Knopf Farms is one of three new sites in the Soil Health Partnership (SHP) network, through a partnership with the National Wheat Foundation, that is evaluating the impacts of diversified crop rotation and how wheat can benefit the soil and other environmental indicators.
“We see soil health as a foundational part of the equation that we need to build resilience,” Justin Knopf said.
Justin farms in Gypsum, Kansas alongside his dad and brother. They grow wheat, corn, soybeans, grain sorghum, alfalfa and triticale. They utilize multi-species cover crops between the grain crops.
Wheat is an important part of the Knopf’s crop rotation.
“It removes a lot of carbon dioxide from the atmosphere and stores it first in the residue and then in the soil. Also, as a high carbon residue, it gives us good protection on top of our soil,” Knopf said. “It’s important to us to be growing a mix of crops that are both summer annuals and winter annuals, to have increased diversity in our cropping system.”
Growing wheat also helps spread their risk.
“Our weather is really unpredictable. We know here in Kansas we’re going to be limited by water at some point through the year, although 2019 was an exception with the extreme amount of rainfall we received. Growing a winter annual within our crop mix helps spread our weather risk, making our cropping system more diverse and therefore more resilient,” Knopf said.
Knopf will be conducting an enhanced practice trial on their SHP plot over the next five years where a cover crop trial that will consist of adding a cover crop to any open window between grain crops is compared with the same system with no cover crops.
“The enhanced practice will have continuous living roots in the cropping sequence. So, any time we harvest a grain crop, we will shortly thereafter be going back through and seeding either a cover crop or the next grain crop,” Knopf said.
This research will allow Knopf to compare how extending the growing season with cover crops, and how maintaining living roots in their soils for a longer period of time each year affects their unique crop rotation.
In the fall of 2019, soil tests that will serve as baseline measurements were taken and the entire field was seeded in wheat. After wheat harvest, the control strips will remain as residue while the trial strips will have a multi-species cover crop seeded into it. The intended crop rotation will then be wheat, sorghum and then soybeans.
SHP Field Manager for Kansas and Nebraska, Keith Byerly will be measuring soil characteristics including soil carbon, physical characteristics and biological characteristics to measure the impact of how having a living root in the soil throughout the year impacts soil health. The yield impact between the two practices will be tracked as well.

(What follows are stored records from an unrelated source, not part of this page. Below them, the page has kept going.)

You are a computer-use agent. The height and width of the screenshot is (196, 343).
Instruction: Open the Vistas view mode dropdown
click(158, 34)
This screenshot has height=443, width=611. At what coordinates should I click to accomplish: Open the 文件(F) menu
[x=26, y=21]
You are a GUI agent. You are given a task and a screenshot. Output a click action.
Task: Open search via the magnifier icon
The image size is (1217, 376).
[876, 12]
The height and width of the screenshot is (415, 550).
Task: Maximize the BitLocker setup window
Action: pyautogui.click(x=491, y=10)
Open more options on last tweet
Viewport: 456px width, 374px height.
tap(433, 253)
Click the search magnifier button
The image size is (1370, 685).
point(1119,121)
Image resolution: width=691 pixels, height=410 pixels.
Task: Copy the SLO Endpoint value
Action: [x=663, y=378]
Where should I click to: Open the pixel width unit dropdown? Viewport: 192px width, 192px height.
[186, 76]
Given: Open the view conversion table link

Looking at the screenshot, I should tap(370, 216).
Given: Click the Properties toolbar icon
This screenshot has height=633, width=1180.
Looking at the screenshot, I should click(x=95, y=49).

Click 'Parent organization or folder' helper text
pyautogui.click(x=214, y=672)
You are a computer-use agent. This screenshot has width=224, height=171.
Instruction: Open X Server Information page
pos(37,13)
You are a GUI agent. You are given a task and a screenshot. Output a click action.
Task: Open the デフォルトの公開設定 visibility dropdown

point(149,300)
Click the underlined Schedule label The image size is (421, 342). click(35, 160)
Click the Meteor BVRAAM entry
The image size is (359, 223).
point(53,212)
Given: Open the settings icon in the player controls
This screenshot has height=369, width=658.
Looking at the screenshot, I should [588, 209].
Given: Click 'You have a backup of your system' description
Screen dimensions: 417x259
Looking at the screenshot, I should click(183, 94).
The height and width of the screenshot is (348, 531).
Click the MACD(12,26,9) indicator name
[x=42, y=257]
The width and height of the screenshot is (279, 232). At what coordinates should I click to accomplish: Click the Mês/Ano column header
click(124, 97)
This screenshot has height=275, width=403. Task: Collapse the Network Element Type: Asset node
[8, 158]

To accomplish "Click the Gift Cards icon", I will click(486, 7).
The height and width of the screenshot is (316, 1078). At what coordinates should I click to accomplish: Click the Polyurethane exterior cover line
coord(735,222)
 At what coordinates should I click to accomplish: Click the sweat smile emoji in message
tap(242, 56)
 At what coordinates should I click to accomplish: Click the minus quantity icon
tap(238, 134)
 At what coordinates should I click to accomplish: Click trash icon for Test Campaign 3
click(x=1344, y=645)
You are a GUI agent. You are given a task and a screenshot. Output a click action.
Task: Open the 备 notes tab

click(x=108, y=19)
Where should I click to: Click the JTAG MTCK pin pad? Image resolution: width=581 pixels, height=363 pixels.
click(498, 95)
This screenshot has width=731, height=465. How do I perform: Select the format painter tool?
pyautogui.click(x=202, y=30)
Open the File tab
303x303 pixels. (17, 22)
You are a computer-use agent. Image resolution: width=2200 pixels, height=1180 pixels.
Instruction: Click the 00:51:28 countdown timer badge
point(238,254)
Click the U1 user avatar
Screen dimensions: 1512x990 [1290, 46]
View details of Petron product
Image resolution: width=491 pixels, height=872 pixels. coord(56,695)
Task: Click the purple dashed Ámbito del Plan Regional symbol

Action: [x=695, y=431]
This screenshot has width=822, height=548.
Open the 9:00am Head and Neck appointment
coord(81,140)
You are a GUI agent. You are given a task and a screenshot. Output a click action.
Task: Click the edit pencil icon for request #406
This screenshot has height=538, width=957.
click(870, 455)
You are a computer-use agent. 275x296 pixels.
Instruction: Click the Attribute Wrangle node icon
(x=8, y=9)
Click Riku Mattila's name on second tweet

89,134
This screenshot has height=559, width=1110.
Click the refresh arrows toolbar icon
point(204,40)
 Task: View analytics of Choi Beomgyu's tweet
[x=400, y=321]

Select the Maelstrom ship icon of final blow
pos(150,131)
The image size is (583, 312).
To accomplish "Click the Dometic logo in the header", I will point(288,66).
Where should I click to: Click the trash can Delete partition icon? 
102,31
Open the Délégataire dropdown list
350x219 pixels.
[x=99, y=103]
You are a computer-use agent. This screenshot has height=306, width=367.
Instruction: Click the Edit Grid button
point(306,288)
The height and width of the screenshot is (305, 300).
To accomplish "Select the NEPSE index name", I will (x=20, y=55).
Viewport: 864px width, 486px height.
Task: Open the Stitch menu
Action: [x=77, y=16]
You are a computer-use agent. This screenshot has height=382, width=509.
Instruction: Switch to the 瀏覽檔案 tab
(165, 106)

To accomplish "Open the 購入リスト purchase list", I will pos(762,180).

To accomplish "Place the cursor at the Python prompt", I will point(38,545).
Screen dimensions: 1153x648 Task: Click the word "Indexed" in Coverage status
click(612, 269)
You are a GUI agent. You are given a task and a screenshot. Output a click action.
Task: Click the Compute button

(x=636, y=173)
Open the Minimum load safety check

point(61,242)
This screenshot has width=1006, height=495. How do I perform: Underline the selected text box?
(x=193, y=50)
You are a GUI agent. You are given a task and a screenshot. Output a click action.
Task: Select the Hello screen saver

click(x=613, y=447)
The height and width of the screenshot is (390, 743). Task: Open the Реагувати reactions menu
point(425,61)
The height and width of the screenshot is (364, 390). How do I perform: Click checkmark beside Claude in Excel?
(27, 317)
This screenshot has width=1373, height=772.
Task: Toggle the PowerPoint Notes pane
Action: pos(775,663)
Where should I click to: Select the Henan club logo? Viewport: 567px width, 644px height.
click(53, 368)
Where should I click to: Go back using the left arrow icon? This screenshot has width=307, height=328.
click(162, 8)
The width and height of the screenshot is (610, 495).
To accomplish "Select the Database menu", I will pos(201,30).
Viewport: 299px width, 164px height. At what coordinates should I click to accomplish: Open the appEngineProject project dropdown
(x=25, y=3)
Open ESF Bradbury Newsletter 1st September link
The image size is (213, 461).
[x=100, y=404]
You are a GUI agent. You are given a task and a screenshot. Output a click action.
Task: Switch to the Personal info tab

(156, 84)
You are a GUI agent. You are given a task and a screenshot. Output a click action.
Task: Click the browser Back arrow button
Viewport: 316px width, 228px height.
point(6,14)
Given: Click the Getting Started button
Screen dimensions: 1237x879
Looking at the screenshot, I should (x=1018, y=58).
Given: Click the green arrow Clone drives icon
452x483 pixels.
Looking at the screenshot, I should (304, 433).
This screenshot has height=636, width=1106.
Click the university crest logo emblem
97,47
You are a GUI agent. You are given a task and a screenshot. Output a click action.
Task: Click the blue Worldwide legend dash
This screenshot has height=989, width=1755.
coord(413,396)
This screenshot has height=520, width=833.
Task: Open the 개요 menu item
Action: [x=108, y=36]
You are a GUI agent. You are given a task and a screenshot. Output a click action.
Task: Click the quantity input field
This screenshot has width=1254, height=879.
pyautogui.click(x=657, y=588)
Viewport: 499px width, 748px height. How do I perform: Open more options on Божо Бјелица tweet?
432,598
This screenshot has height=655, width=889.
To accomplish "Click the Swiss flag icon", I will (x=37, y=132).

At the end of the trial, what does success look like? Knopf has three factors he would like to see.
“I would want to see that we’ve increased our soil carbon across those five years, which means we remove carbon dioxide from the atmosphere. I consider it to be the energy currency of the biological system. So the more carbon we have in our soils, the better they will be functioning in general,” Knopf said.
Knopf would also find the practice successful if a more robust and diverse biological population was present through increased earthworm counts and higher fungi to bacterial ratio recorded.
He hopes to see physical soil characteristics improved as well through increased soil aggregation and greater aggregate stability. “That would give us better water infiltration and storage ability in our soil.”
He noted, “The outcomes from yield, increased resilience, improved soils and the costs that we incur from the enhanced practice of utilizing cover crops need to balance to be economically feasible,” Knopf said.
Knopf hopes to utilize what he learns from his SHP plot to scale the practice to more acres in their operation.
“I’m looking forward to better quantifying the value and soil health improvement that comes through incorporating cover crops into my rotation,” Knopf said.